## start THE RECORDS

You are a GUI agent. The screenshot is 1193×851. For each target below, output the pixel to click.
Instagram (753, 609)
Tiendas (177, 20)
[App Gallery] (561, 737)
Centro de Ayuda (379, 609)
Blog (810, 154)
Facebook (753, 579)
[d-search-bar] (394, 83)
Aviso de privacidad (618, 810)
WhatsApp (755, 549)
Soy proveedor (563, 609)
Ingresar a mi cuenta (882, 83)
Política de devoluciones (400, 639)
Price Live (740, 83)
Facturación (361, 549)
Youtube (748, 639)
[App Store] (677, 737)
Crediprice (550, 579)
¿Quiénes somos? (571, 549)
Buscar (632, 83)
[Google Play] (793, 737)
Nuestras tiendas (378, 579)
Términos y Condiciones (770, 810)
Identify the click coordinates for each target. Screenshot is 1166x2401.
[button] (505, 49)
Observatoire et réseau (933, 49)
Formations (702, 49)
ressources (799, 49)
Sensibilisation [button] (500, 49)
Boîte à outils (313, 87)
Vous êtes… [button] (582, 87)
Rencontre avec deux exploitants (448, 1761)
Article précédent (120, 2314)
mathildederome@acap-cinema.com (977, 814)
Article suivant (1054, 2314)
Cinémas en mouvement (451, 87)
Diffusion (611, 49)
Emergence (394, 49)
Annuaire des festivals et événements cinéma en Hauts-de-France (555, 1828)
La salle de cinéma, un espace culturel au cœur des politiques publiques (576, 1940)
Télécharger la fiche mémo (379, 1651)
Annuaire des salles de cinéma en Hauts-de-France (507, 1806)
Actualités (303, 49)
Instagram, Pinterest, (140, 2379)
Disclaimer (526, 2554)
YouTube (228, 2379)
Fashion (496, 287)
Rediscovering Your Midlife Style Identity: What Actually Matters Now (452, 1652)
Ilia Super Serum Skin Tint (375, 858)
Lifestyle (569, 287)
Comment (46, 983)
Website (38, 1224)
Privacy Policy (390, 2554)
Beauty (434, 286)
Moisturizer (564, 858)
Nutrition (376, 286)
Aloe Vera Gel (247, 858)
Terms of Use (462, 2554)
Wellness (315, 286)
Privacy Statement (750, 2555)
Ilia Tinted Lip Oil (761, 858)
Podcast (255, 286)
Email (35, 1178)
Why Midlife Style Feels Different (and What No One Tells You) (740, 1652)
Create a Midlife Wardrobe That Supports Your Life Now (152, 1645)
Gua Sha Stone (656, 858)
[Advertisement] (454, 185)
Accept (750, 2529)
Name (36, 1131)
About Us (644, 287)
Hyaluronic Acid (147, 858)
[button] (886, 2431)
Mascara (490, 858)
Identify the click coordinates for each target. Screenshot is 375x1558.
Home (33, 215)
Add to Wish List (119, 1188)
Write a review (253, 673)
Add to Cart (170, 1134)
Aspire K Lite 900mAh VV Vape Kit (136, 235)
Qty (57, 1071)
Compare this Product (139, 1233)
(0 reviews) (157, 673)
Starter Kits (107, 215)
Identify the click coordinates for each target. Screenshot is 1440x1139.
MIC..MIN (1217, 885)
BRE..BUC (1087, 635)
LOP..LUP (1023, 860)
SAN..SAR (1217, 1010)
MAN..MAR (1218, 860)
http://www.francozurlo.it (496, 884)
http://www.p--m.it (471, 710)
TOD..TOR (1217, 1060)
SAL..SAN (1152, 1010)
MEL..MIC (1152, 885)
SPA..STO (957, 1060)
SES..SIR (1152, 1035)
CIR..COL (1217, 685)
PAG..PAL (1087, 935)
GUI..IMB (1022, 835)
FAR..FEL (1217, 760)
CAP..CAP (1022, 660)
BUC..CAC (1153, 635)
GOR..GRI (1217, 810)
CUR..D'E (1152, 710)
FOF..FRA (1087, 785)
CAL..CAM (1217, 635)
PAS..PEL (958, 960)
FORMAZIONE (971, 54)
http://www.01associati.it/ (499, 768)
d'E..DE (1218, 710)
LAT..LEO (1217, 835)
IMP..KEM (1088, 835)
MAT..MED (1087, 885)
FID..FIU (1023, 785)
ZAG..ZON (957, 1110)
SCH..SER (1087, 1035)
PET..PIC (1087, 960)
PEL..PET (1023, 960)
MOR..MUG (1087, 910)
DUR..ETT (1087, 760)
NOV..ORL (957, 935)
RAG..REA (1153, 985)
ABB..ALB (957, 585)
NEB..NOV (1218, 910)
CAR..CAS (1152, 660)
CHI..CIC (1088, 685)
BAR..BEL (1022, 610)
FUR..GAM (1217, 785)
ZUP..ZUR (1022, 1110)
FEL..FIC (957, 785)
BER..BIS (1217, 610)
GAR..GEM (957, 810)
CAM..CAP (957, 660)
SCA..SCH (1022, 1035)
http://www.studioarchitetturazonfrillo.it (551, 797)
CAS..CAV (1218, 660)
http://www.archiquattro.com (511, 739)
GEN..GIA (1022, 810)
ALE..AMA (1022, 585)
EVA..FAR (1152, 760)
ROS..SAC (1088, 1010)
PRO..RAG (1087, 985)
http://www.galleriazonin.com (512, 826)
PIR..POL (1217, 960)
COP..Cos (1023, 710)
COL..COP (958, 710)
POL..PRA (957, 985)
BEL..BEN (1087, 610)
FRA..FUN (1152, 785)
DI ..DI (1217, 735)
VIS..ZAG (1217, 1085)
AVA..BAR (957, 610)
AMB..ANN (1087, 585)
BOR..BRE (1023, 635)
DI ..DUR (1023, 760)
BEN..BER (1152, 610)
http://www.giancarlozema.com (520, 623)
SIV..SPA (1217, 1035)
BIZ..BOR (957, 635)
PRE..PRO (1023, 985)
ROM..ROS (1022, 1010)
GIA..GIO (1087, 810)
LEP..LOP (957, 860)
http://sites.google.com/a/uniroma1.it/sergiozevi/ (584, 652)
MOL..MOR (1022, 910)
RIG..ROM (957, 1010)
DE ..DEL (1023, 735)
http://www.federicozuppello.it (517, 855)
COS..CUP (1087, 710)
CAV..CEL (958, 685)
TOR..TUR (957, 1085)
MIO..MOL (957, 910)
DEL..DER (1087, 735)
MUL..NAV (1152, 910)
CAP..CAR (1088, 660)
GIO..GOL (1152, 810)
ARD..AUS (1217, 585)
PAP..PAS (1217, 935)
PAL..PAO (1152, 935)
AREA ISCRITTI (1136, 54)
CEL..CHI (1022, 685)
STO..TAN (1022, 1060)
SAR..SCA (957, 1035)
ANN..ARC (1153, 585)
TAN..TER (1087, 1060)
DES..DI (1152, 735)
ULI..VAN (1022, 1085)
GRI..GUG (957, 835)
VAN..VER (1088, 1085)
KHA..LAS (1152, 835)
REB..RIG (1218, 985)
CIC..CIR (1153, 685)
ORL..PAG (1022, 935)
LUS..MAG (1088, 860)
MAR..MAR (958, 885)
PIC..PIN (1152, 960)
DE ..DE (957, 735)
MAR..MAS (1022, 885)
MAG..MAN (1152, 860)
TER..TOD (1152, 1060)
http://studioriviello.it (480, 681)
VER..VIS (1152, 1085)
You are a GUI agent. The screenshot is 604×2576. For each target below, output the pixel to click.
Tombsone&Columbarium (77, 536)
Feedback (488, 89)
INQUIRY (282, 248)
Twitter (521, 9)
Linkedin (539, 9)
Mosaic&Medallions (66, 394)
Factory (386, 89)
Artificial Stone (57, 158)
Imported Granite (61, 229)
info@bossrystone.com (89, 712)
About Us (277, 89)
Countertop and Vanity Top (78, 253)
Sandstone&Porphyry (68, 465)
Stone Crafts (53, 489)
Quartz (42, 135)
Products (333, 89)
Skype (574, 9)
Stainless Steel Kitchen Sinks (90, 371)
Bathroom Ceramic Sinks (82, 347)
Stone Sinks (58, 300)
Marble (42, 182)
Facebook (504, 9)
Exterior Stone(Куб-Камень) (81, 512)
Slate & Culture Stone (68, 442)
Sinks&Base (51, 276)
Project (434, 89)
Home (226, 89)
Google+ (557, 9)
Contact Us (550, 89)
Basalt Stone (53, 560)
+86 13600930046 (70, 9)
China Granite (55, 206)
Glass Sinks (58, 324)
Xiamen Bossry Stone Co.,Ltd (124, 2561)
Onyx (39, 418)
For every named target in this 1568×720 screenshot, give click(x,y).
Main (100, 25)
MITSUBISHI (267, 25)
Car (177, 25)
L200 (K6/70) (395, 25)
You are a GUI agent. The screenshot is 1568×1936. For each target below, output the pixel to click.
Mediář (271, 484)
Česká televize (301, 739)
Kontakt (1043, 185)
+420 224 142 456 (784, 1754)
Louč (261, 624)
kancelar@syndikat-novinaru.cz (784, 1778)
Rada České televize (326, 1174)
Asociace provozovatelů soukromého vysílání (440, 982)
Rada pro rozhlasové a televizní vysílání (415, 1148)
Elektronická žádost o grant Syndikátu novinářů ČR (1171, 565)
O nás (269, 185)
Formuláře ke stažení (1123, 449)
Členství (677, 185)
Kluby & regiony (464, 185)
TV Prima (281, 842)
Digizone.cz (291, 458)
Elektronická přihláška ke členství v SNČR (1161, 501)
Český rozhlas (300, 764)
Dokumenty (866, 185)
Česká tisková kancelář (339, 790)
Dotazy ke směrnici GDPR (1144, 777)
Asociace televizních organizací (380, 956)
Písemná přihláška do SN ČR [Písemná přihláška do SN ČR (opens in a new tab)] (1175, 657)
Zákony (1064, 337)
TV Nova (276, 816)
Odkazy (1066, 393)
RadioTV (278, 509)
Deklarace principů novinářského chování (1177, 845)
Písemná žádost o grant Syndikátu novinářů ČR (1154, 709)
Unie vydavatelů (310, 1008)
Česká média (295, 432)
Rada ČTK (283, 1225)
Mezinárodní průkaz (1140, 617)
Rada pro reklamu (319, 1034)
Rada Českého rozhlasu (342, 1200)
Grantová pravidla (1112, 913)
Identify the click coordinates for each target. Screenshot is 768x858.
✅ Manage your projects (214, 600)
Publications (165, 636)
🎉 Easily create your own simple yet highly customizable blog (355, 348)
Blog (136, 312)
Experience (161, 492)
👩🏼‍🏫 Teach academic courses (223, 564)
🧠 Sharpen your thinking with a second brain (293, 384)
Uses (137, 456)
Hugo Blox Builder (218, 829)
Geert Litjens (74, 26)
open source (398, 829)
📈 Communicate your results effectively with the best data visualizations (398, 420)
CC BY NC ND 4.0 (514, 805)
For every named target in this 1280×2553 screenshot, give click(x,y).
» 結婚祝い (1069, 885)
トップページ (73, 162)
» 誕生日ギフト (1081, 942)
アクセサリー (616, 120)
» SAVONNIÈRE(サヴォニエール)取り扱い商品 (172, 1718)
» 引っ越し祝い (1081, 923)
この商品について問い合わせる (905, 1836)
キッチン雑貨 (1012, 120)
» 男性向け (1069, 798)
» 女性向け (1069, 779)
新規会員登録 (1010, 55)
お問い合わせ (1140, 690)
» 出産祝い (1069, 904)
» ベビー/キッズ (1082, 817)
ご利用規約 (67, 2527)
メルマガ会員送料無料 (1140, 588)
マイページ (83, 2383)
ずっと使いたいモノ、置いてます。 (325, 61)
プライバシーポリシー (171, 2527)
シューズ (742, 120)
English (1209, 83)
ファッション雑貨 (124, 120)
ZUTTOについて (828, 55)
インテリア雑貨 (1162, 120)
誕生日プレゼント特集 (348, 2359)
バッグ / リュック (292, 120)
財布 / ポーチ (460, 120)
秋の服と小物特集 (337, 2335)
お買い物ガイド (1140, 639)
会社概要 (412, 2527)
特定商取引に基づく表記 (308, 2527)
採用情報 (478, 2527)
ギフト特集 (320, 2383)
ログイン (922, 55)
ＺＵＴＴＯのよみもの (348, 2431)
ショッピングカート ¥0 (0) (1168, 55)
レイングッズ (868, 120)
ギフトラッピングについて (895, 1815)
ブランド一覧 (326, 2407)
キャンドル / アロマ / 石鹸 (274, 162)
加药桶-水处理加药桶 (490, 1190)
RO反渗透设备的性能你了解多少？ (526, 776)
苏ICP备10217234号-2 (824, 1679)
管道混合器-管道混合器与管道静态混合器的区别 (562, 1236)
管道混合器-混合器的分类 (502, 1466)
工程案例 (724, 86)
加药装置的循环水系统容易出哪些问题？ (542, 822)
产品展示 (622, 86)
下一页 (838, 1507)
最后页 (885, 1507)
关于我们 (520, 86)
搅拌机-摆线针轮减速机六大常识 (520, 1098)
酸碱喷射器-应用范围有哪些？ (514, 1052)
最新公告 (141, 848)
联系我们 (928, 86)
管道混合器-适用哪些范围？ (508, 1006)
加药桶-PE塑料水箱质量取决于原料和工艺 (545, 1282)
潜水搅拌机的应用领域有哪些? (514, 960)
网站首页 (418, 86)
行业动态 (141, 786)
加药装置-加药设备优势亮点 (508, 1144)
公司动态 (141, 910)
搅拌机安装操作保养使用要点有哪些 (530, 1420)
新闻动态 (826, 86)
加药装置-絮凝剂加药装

## end THE RECORDS

■ TASK TO COMPLETE
Reproduce word for word every line starting at the one that contains "LAT..LEO (1217, 835)" and ending at the one that contains "BAR..BEL (1022, 610)", including both of these.

■ FINISHED ANSWER
LAT..LEO (1217, 835)
IMP..KEM (1088, 835)
MAT..MED (1087, 885)
FID..FIU (1023, 785)
ZAG..ZON (957, 1110)
SCH..SER (1087, 1035)
PET..PIC (1087, 960)
PEL..PET (1023, 960)
MOR..MUG (1087, 910)
DUR..ETT (1087, 760)
NOV..ORL (957, 935)
RAG..REA (1153, 985)
ABB..ALB (957, 585)
NEB..NOV (1218, 910)
CAR..CAS (1152, 660)
CHI..CIC (1088, 685)
BAR..BEL (1022, 610)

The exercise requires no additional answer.